While I've written before about the "discovery problem" faced by TV viewers today, the issue certainly justifies a little revisiting.
How -- in an age when so many folks feel time-constrained, and when information about TV programming is so abundant -- could the majority of viewers sit down in front of their television not knowing what they are going to watch? Certainly, there has always been a large portion of TV viewers that turned on sets first and decided later. But how did "turning on before deciding what to tune-in" become the practice of choice for most of us? Here are my thoughts:
So many good choices. With the explosion of new channels, the total number of programming choices for any one viewer is extraordinary; the total number of very-good choices is extraordinary as well. Today, TV viewers are like kids in a candy store.
Poor information and navigation. There are no tools available today that can easily inform viewers in a timely way about all of the available programming that they might enjoy. Electronic programming guides are getting better. Web services and social media services are helping. But, in the end, most viewers know that they don't know what's there that they might enjoy, and are probably hoping to find it through channel- or guide-surfing.
Changing loyalties. Most viewers used to be intensely loyal to specific programs and networks. Now, there are still lots of very loyal viewers -- just look at the ratings of the best shows -- but the loyal viewers are in the minority now, not the majority. Today, viewers are loyal to their TVs, to the days and times when they turn them on, and to favorite genres of programming. Most are no longer loyal to specific programs or networks. At Simulmedia, our analysis of the anonymous viewing habits of many millions of viewers confirms this trend. On average, 60% of the viewers of shows last season only watched one episode live, and the numbers didn't get much better when you added in time-shifted viewing.

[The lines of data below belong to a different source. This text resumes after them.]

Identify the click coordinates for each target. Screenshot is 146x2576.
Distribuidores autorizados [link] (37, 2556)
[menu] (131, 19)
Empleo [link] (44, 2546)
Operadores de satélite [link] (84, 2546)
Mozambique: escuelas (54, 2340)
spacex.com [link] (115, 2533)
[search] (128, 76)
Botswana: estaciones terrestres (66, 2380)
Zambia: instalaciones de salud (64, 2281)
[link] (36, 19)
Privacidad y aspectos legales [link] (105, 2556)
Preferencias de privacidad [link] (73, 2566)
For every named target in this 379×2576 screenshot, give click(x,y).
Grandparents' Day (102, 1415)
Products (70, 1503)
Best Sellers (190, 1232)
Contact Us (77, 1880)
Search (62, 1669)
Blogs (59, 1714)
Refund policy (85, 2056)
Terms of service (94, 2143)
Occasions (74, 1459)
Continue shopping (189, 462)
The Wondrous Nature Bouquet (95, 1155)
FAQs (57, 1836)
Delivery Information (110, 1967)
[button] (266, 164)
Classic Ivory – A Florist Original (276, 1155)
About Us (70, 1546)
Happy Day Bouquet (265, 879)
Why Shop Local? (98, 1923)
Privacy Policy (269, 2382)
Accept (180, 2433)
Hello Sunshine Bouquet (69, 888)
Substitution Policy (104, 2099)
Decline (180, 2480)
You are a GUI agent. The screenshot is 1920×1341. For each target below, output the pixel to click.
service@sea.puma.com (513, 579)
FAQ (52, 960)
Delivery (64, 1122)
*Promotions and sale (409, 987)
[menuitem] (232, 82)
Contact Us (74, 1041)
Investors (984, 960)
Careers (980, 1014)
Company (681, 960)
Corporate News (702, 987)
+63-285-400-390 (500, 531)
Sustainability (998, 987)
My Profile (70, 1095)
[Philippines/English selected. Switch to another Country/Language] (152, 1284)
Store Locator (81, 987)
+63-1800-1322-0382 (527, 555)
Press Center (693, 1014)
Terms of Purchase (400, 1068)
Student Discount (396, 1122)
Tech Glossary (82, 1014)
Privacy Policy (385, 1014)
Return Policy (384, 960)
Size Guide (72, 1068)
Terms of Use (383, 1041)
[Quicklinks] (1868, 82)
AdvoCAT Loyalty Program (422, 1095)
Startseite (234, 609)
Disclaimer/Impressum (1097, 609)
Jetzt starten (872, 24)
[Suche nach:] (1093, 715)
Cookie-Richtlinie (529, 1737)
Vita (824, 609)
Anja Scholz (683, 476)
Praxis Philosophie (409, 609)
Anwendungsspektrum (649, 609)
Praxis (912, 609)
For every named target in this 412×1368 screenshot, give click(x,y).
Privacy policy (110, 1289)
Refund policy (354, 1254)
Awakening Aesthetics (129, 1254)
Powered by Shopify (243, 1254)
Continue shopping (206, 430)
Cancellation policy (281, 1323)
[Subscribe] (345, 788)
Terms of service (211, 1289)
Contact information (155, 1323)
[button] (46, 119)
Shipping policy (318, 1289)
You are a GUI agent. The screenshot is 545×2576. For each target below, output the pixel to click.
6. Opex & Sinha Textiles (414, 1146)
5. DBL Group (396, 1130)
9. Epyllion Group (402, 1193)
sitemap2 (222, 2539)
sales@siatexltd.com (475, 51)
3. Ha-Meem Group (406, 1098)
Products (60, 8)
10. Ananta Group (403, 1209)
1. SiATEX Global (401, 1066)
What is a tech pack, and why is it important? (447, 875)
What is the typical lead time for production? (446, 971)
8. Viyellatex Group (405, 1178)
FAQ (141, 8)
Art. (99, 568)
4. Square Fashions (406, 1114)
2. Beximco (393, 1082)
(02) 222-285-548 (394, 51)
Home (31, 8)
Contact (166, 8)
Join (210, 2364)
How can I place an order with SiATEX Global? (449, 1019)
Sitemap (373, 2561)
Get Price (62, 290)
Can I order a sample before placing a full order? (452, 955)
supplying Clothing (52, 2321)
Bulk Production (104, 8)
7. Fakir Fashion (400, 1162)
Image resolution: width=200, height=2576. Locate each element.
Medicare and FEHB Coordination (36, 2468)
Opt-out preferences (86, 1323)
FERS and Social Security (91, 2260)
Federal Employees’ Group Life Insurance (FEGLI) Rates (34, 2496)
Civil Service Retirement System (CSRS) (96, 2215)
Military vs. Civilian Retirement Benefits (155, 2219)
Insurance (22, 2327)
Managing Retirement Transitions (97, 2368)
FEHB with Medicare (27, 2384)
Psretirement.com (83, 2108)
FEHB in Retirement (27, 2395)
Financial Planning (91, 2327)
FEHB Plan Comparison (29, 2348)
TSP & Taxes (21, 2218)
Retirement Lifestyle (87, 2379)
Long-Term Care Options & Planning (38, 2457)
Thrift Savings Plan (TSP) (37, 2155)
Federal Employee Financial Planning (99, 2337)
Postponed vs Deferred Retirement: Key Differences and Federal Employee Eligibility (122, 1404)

What does this mean for the television business? Clearly, the industry needs to do a better job solving viewers' discovery problem, whether through better navigation tools in TV systems or set-top boxes, or more and better on-air program promotions (still the #1 method for viewers to find shows). The most-watched shows will continue to be very valuable, since they will become fewer and far between. The smaller, more niche programming will also do very well and continue to help justify pay-TV subscriptions.
In my mind, what's certain for the future is that the data will tell the story. As the industry becomes more data-driven, programming that doesn't either drive large audiences or justify subscription fees -- those "tweener" shows that don't fulfill either function well -- will lose. What do you think?